The first large bullet fragment,
found on the stretcher, had a deformed, but complete
shell with jacket markings on the jacket. It was a
perfect match to Oswald’s rifle. The second large
fragment, which had bounced onto the front seat contained
lead, and some jacketing with some markings and brain
tissue. It, too, was a perfect match to Oswald’s rifle.
The three smaller fragments
had no jackets and so couldn’t be matched ballistically,
but they could be matched chemically since this particular
ammunition had unusual chemical properties. The ammunition
manufacturer had combined scrap lead containing antimony,
a hardening additive with virgin lead, but had not
mixed the vats completely.
Both the FBI and Guinn appeared
to group the fragments into a body shot and head shot.

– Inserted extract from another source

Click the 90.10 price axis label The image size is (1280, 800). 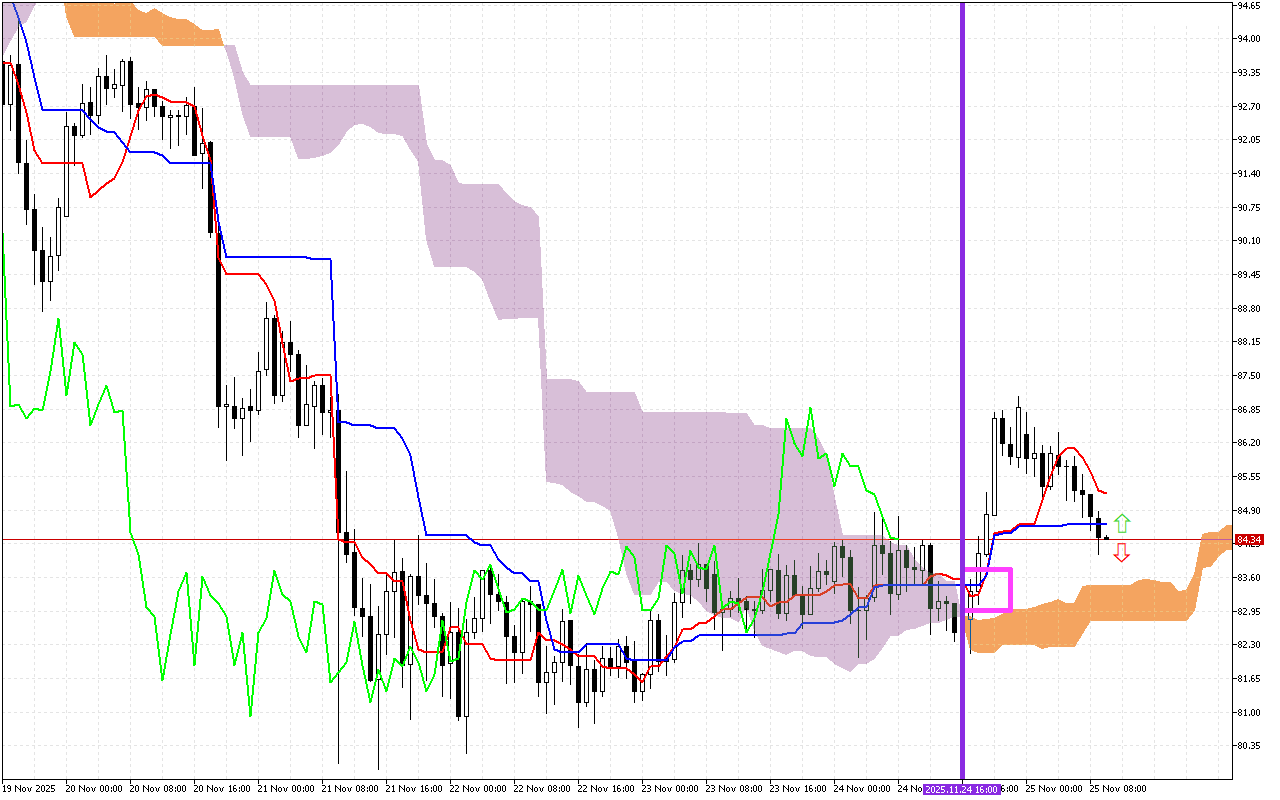tap(1248, 241)
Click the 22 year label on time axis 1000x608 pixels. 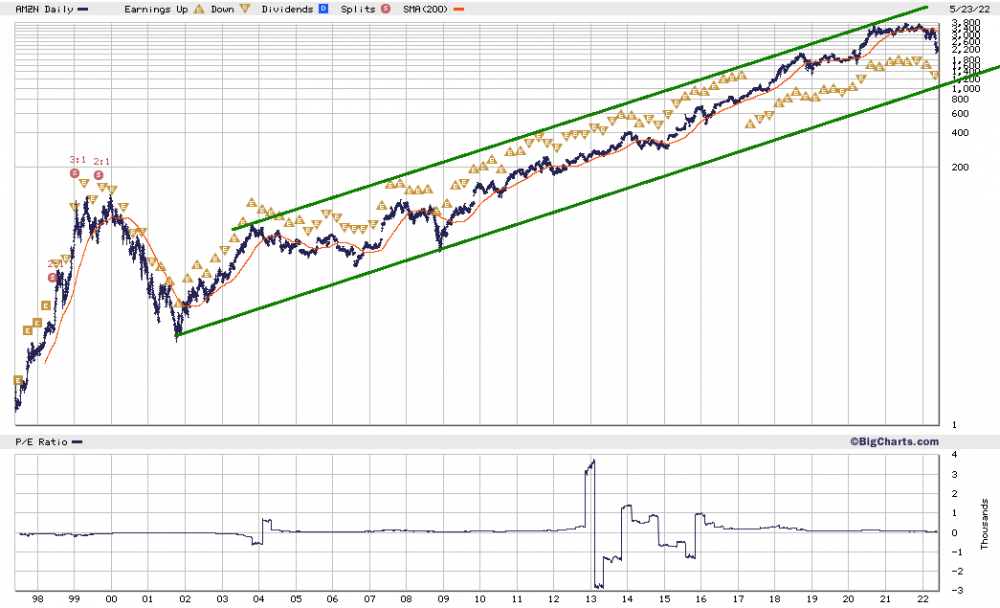922,599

However, the FBI set contained a systematic error
and Guinn’s results had potential problems. The core
of the fragments was heterogeneous so that critics
charge that different results could be obtained. Guinn
overcame the FBI’s systematic error, and Rahn and
Sturdivan overcame the heterogeneity problem by showing
that it was a non-issue. The heterogeneity actually
proved to be critical to grouping the fragments into
the remains of the two and only two bullets.
The benefits of nuclear activation
analyses extend beyond limiting the hits to two bullets,
by providing the only way to prove that Oswald’s rifle
was fired that day, and thereby quash the rumors that
it had been planted to frame Oswald. They also render
the details of the headshot and back wound irrelevant.
They lead to the best-documented shooting scenario
to date, namely an early miss, a single bullet through
both men’s bodies, and the killing hit to JFK’s head
five seconds later. Most importantly, nuclear activation
analyses ties much of the physical evidence together
and brings Oswald much closer to the crime by proving
that his rifle did it all.
So the mob, Castro, the CIA,
the Russians, Vice President Lyndon Johnson or the
countless other supposed conspirators aren’t the bad
guys. Although society seems to need to feel that
only great plots can take down great men, the two
scientists argue that Oswald, alone, took his shot
at history. A shot that forever changed the course
of our nation and gave birth to America’s skepticism.